Even as public authorities are addressing the many complexities of this unprecedented public health crisis, government institutions in the United States and elsewhere demonstrated a capacity for extensive international coordination when it came to protecting the financial sector. The U.S. Federal Reserve and the central banks of the world’s largest capital markets arranged vital foreign exchange swaps to soothe the global financial market as soon as the economic consequences of the pandemic became apparent. These national institutions learned to work together during the 2007-08 Global Financial Crisis when there were fears that nations might engage in beggar-thy-neighbor devaluations like they had during the Great Depression. Similar cooperation in the international grain trade is possible and eminently desirable.
Building on designs of the 1979 ASEAN Food Security Reserve Agreement and the 2004 East Asia Emergency Rice Reserve, this proposed food swap would require countries to stockpile a predetermined amount of food that could be released to one another. Representatives of member countries would meet regularly to determine when and where these stocks should be released, and whether the distribution is a response to an unexpected crisis or aimed at poverty alleviation.
The absence of a principal coordinator represented a critical weakness in these previous food reserve arrangements. Ideally, new swap agreements would be established between all the countries of the world and the United Nations Food and Agriculture Organization would organize these exchanges. If the world falls short of reaching a multilateral commitment, the U.S. Department of Agriculture should take the lead in hosting engagements to coordinate grain swaps between member countries.
Even if the ongoing pandemic does not affect food prices this year or next, the institutionalization of global food policy cooperation is important because the threat of a crisis is ever-looming in our society. For instance, climate change has contributed to an upsurge of desert locusts in the Arabian Peninsula, East Africa, and northern India. In January, the locust swarm attacked 25,000 hectares of crops in the Indian state of Gujarat. And the infestation has only grown in affected regions over the past several months.
The United States is not immune to these risks. Between 2000 and 2014, the flow of the Colorado River declined by a fifth from its 20th century average. This vital water source supplies the essential agricultural land in southern California, which provides over a third of the country’s vegetables and two-thirds of the country’s fruits and nuts. The foreseeable drought would devastate the domestic produce market.
Given these risks, international cooperation is a rational response. The immediate cost of the commitment to a food exchange is zero. But if the signal helps maintain food price stability, the payoff from minimizing human suffering is enormous.

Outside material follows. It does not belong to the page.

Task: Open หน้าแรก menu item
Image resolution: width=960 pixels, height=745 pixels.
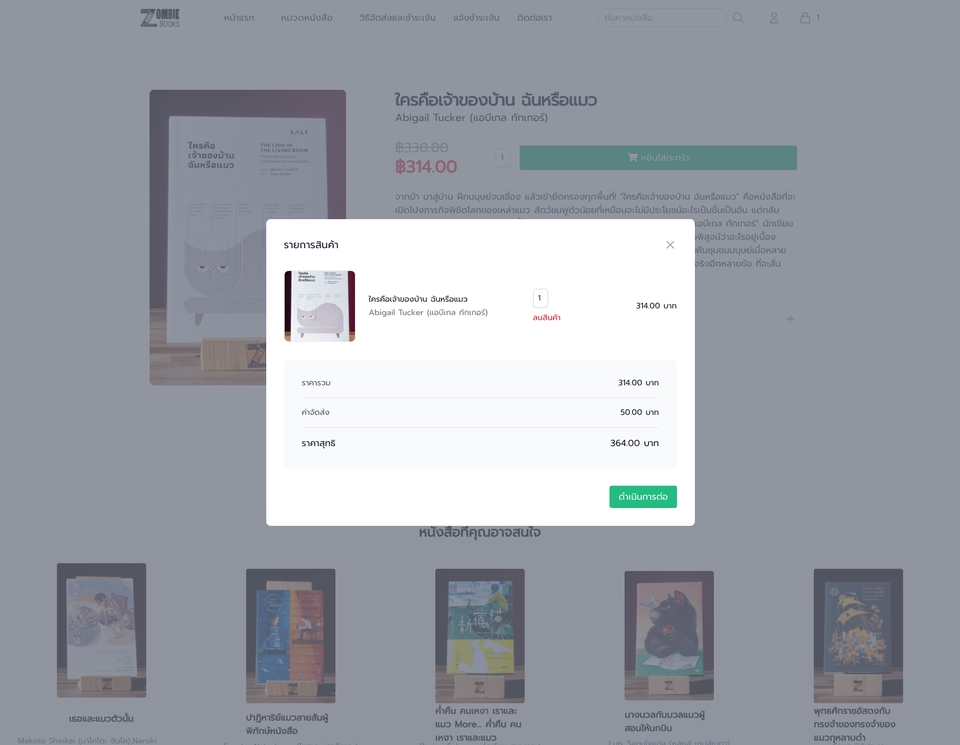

More than 820 million people across the world were classified as food insecure before the pandemic – nearly 10% of the entire human population. Any shocks to the system are bound to threaten their ability to access education, establish a trade, and provide care to their children. These vulnerable people constitute human capital vital to the long-term economic wellbeing of emerging economies. Moreover, the establishment of an institutional framework to tackle the ongoing food crisis would not only help emerging markets overcome the ongoing food crisis, but also potentially provide a backstop for future crises here and elsewhere.
Yong Kwon studied economic history at the London School of Economics and moderates the subreddit r/EconomicHistory. He is currently the Director of Communications at the Korea Economic Institute of America. Views in this post are his own and do not represent the official position of the Korea Economic Institute of America.